Israeli Leaders Call for Civil Discourse

YERUSHALAYIM

Following a spate of inflammatory comments directed against public officials, a call went out in the Knesset on Wednesday for restraint and more civil discourse.

Speaking at a gathering to pay tribute to Yitzchak Navon, Israel’s fifth president, who died in November at age 94, Prime Minister Binyamin Netanyahu began by saying: “I have a wish. Sometimes these speeches, which are meant to honor the memory of leaders, are used for political arguments. I ask that we stop that, and show respect.”
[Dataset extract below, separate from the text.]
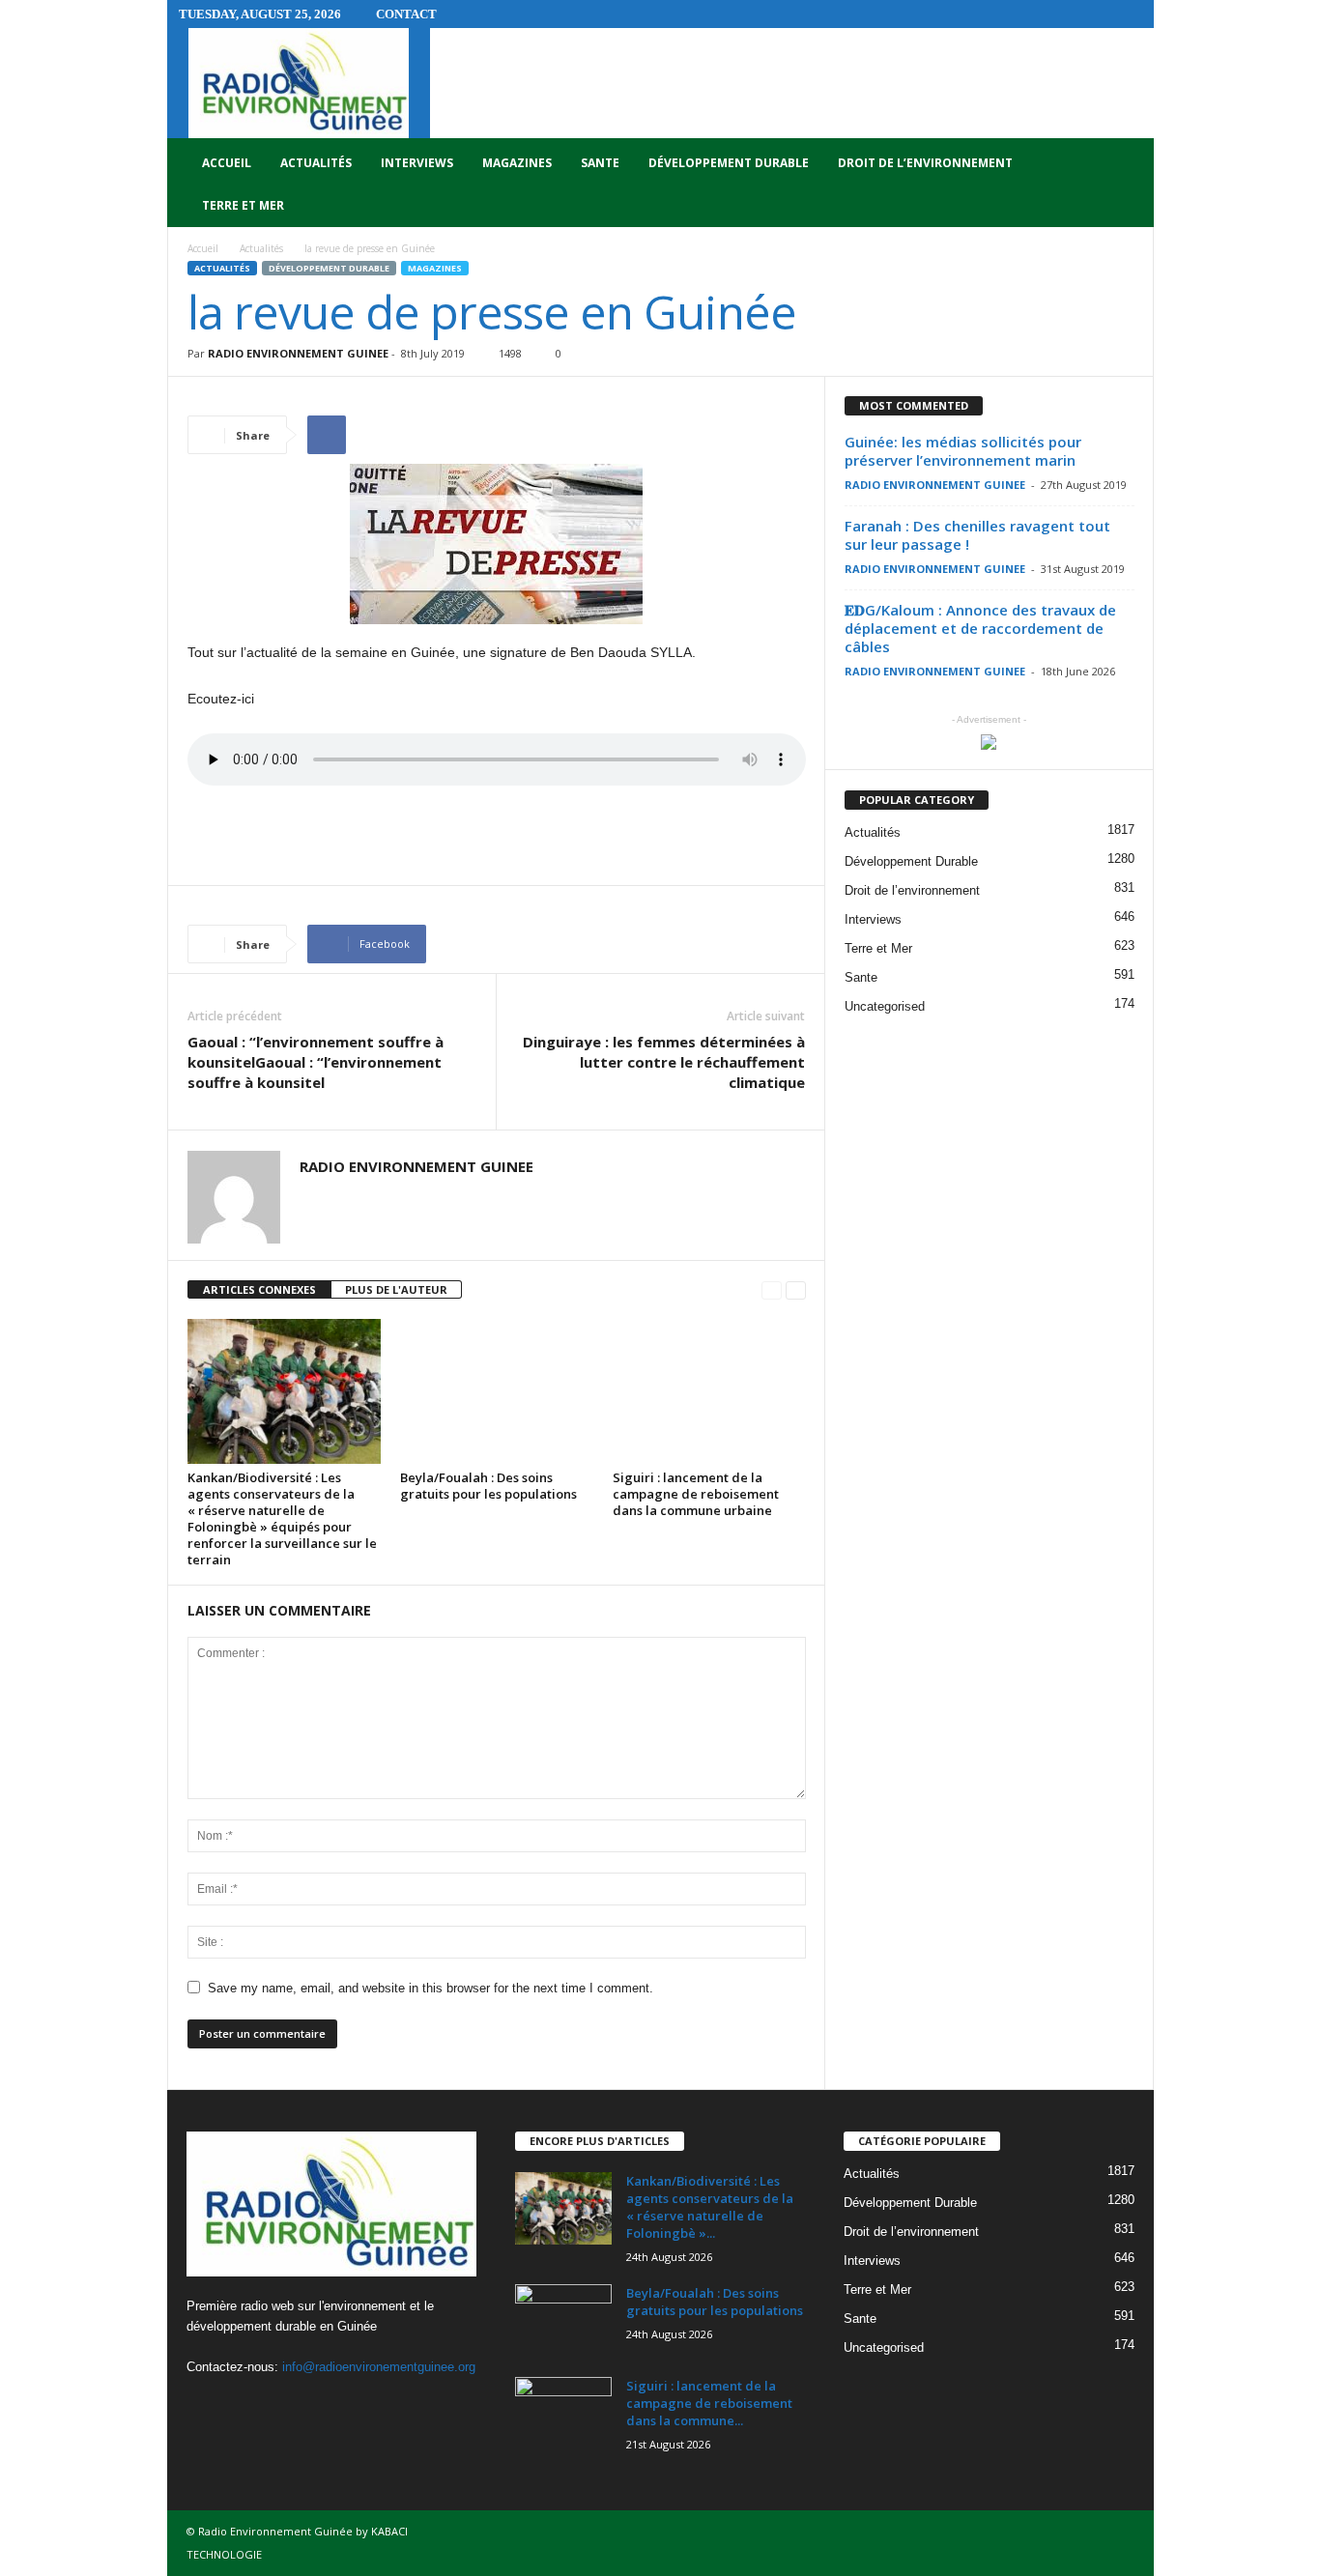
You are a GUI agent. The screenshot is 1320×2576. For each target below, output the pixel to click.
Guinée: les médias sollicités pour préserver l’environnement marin (963, 451)
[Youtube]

Opposition leader Isaac Herzog decried “a destructive force” in Israeli society which he said is responsible for recent incitement against President Reuven Rivlin, for participating in a conference with Breaking the Silence, ex-IDF soldiers who accuse the military of war crimes, and against Justice Minister Ayelet Shaked, who was called a “neo-Nazi” by a Hebrew University professor earlier this week.

However, the prime minister’s invitation to show respect did not prevent Herzog from chiding Netanyahu for arriving late to the meeting.

Shaked herself on Wednesday urged that “everyone, the Left and the Right, to lower the volume, we all live in the same place.”

“I ask that we return to our basic values – the value of being pleasant to each other,” she added, in a speech she gave at the Calcalist conference in Tel Aviv.